Les contraires s’attirent : Paul Auster rencontre Stephen Crane

Il voulait devenir écrivain, et comme Christopher Benfey, un autre biographe de Crane, l’a souligné, il était si pressé que sa vie semblait parfois aller trop vite. Il a commencé son premier roman, « Maggie: A Girl of the Streets », sur une fille de Bowery qui se prostitue, alors qu’elle était encore à Syracuse et avant qu’il ne sache grand-chose sur le sexe ou la rue.
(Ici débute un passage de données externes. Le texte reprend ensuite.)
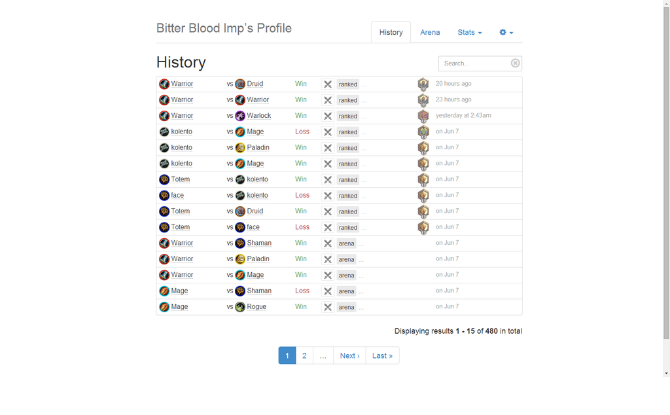Click the Paladin icon in the kolento row
The image size is (670, 415).
pos(240,148)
Il se rattrape en se rendant dans le Lower East Side et, tout en travaillant comme journaliste, s’immerge dans la vie de bohème. Il a visité des salons de haschisch et des fumeries d’opium, a fréquenté des prostituées et a même vécu pendant un certain temps avec une.
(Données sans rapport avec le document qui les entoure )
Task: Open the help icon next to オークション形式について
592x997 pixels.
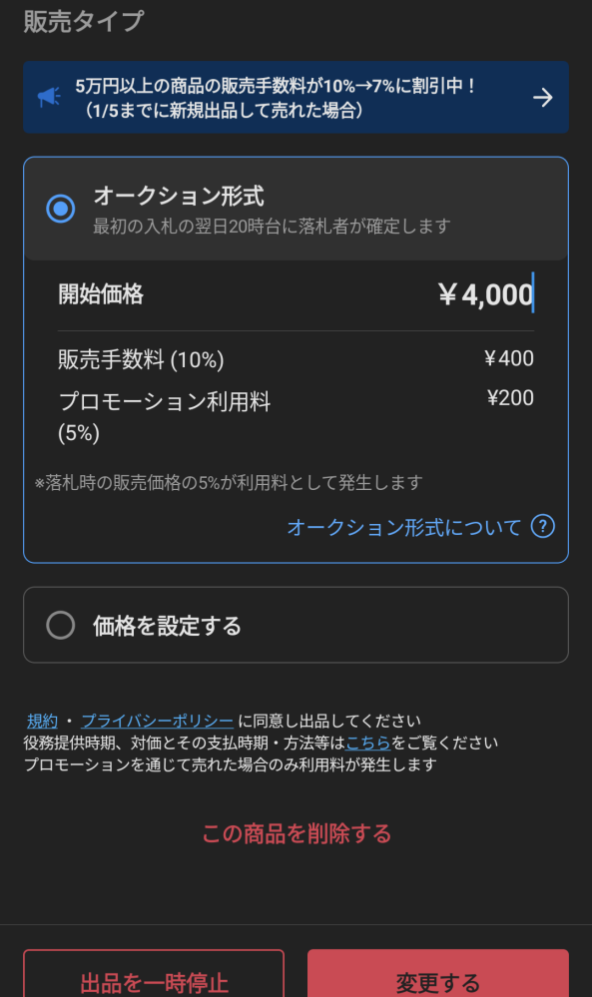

De même, Crane a écrit « L’insigne rouge du courage », son grand roman sur la guerre civile, à l’âge étonnamment jeune de 23 ans, alors qu’il n’avait jamais vu de combat d’aucune sorte. Plus tard, il s’est fait embaucher comme journaliste pendant les guerres gréco-turque et hispano-américaine – en partie pour de l’argent mais surtout pour voir à quoi ressemblait vraiment la guerre, et il a tenu à se mettre en danger. « Le danger était sa dissipation », a déclaré un collègue. À ce moment-là, il était devenu imprévoyant à presque tous les égards : avec l’argent, avec les femmes, même avec sa santé.

En 1897, alors qu’il attendait à Jacksonville un bateau pour l’emmener à Cuba, Crane a rencontré une femme nommée Cora Taylor. Elle était deux fois mariée, une sorte de maîtresse professionnelle, et dirigeait alors un bordel appelé l’Hôtel de Drème. « La compagne d’auteur la moins ennuyeuse de l’histoire littéraire américaine », l’appelait AJ Liebling, et elle – ou plutôt la vie chaotique qu’elle et Crane ont eue ensemble – donne un grand coup de pouce à la seconde moitié du livre d’Auster. Ils quittèrent la Floride pour l’Angleterre, où il leur était plus facile d’être ensemble ouvertement, mais bien que Crane soit désormais une célébrité, plus populaire en Angleterre qu’il ne l’était ici, ils étaient toujours fauchés. Ils vivaient bien au-dessus de leurs moyens, avec beaucoup de serviteurs, et étaient exploités par des amis mooching.

Auster est particulièrement bon sur les deux dernières années de Crane, qui ont commencé par une sorte de craquement. Affecté à la couverture de la guerre hispano-américaine, il s’est d’abord arrêté à Washington, où il semble avoir recherché une vieille flamme et peut-être même proposé à elle. À Cuba, il se comportait de manière imprudente, presque comme s’il souhaitait se faire tirer dessus, et prenait rarement la peine de manger ou de dormir. Et puis, à la fin de la guerre, il s’est caché à La Havane pendant quatre mois. Cora, assiégée par les créanciers, craignait qu’il ne soit mort.

Crane est retourné en Angleterre juste après le Nouvel An en 1899, et lui et Cora ont repris leur vie sociale dépensière – encore plus frénétique maintenant parce que Crane savait probablement qu’il était en train de mourir. Il entretenait de chaleureuses amitiés avec HG Wells, Henry James et Joseph Conrad – Conrad en particulier, qui aimait Crane comme un jeune frère et aimait parfois simplement s’asseoir dans le bureau de Crane et l’écouter écrire. Au printemps 1900, Crane a commencé à avoir une hémorragie. Cora a cherché des fonds pour l’emmener dans un sanatorium en Allemagne, mais il était incurable et est mort presque aussitôt qu’il est arrivé là-bas. Ses derniers mots à Cora furent : « Je pars d’ici doux, cherchant à faire le bien, ferme, résolu, imprenable. » Elle est retournée en Angleterre, a essayé de se lancer en tant qu’écrivain indépendant, et quand cela a échoué, est retournée à Jacksonville et à l’entreprise qu’elle connaissait le mieux : elle a ouvert un autre bordel.